Source: Kalkine Group

Top Gainers

  1. IVN (Ivanhoe Mines) +4.48%: Hit a 52-week high. Investors are piling into copper-rich plays as the "year of industrial metals" kicks off.
  2. ELD (Eldorado Gold) +4.45%: Touched a 5-year high. Beneficiary of the historic gold rally.
  3. AAUC (Allied Gold) +4.2%: Recently signed a $5.5B cash deal with a Chinese buyer; the cash-heavy valuation is attracting massive interest despite the trade rhetoric.
  4. LUN (Lundin Mining) +3.8%: Strong copper production forecasts and the general lift in the basic materials sector.
  5. NGEX (NGEx Minerals) +5.5%: Strong exploration data and sector-wide mining optimism.

Top Losers

  1. SEA (Seabridge Gold) -6.87%: Ironically down despite gold's rise; likely due to profit-taking after a massive run-up or specific project financing concerns.
  2. BITF (Bitfarms) -5.2%: Crypto-correlated stocks slumped as Bitcoin volatility spiked amidst the geopolitical tension.
  3. CURA (Curaleaf Holdings) -4.8%: Broad weakness in the healthcare/cannabis sector as capital rotated into safer commodities.
  4. DML (Denison Mines) -4.5%: Uranium plays cooled off as the market refocused on immediate precious metal gains.
  5. PPTA (Perpetua Resources) -4.1%: Similar to other junior miners, saw a "sell the news" reaction as gold hit its peak.

Technical Analysis: The View from the Charts

Source: Trading View

As of today, January 26, the TSX is flashing a "Neutral-to-Cautious" signal.

  • Resistance: The index failed to hold the 33,400 level, which now acts as a formidable ceiling.
  • Support: Technical analysts are watching the 33,000 psychological floor and the 20-day Moving Average at 32,850. A break below this could signal a deeper correction.
  • RSI (Relative Strength Index): Currently near 68, pushing the "overbought" territory. The afternoon slide suggests the market needed to blow off some steam after the record run-up in mid-January.

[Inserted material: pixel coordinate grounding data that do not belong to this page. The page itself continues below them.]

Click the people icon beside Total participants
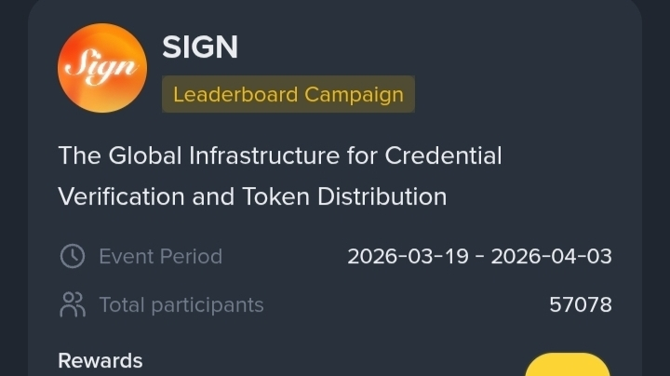 click(x=72, y=304)
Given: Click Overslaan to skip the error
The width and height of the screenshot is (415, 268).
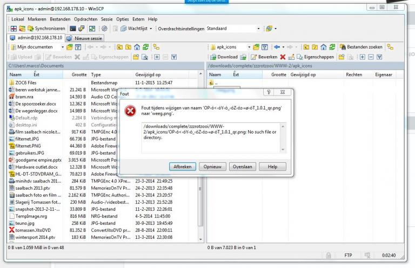Looking at the screenshot, I should click(x=243, y=167).
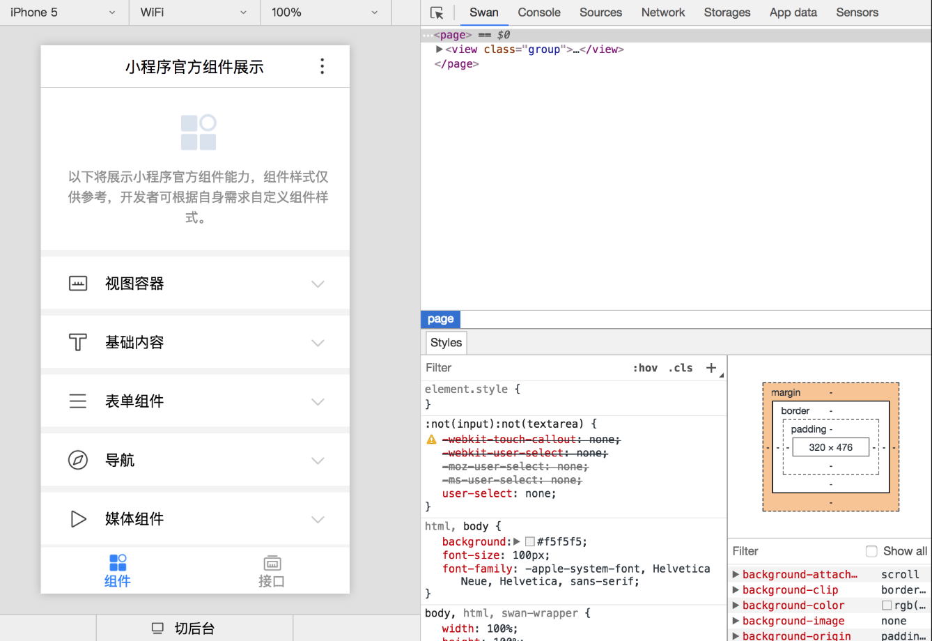Add a new style rule with the plus icon
The height and width of the screenshot is (641, 932).
[x=710, y=367]
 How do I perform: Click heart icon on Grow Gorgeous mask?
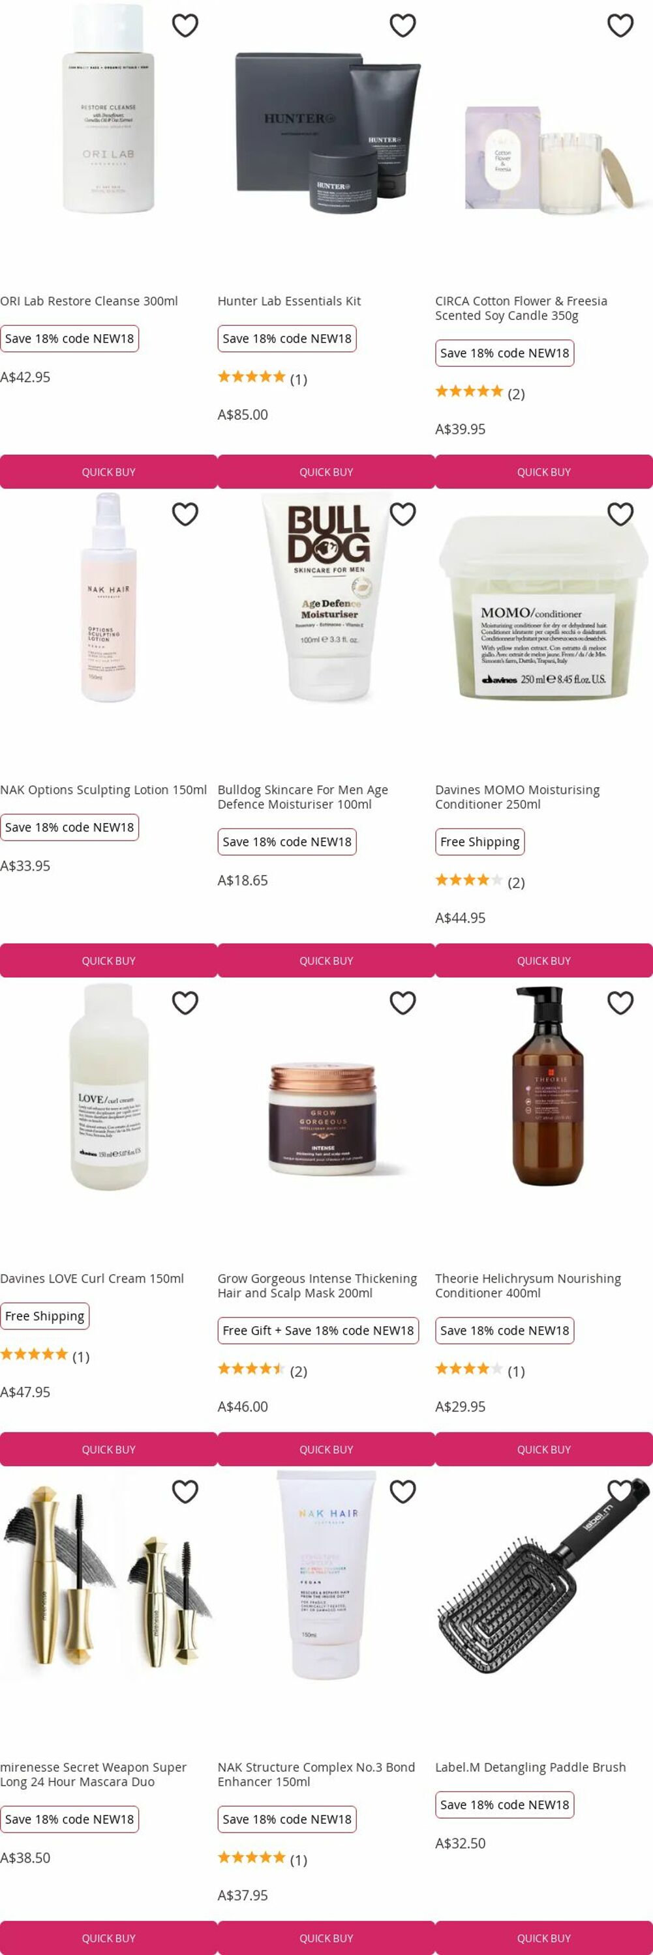pyautogui.click(x=402, y=1003)
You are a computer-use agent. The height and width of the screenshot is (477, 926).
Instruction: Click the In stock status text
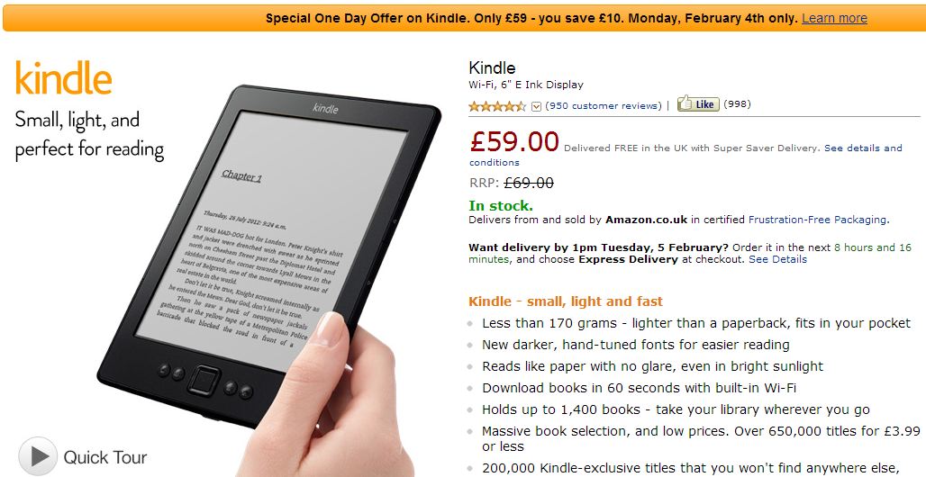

The Bottom Line: A Golden Hedge in a Tariff Storm

Monday was a stark reminder that Canada’s market remains at the mercy of its southern neighbor's trade policy. While the gold rush to $5,000 provides a beautiful hedge for the TSX's heavy materials weighting, it cannot fully insulate the banking and tech sectors from the chill of a potential trade war. Investors should brace for heightened volatility as the review of North America's free-trade pact looms.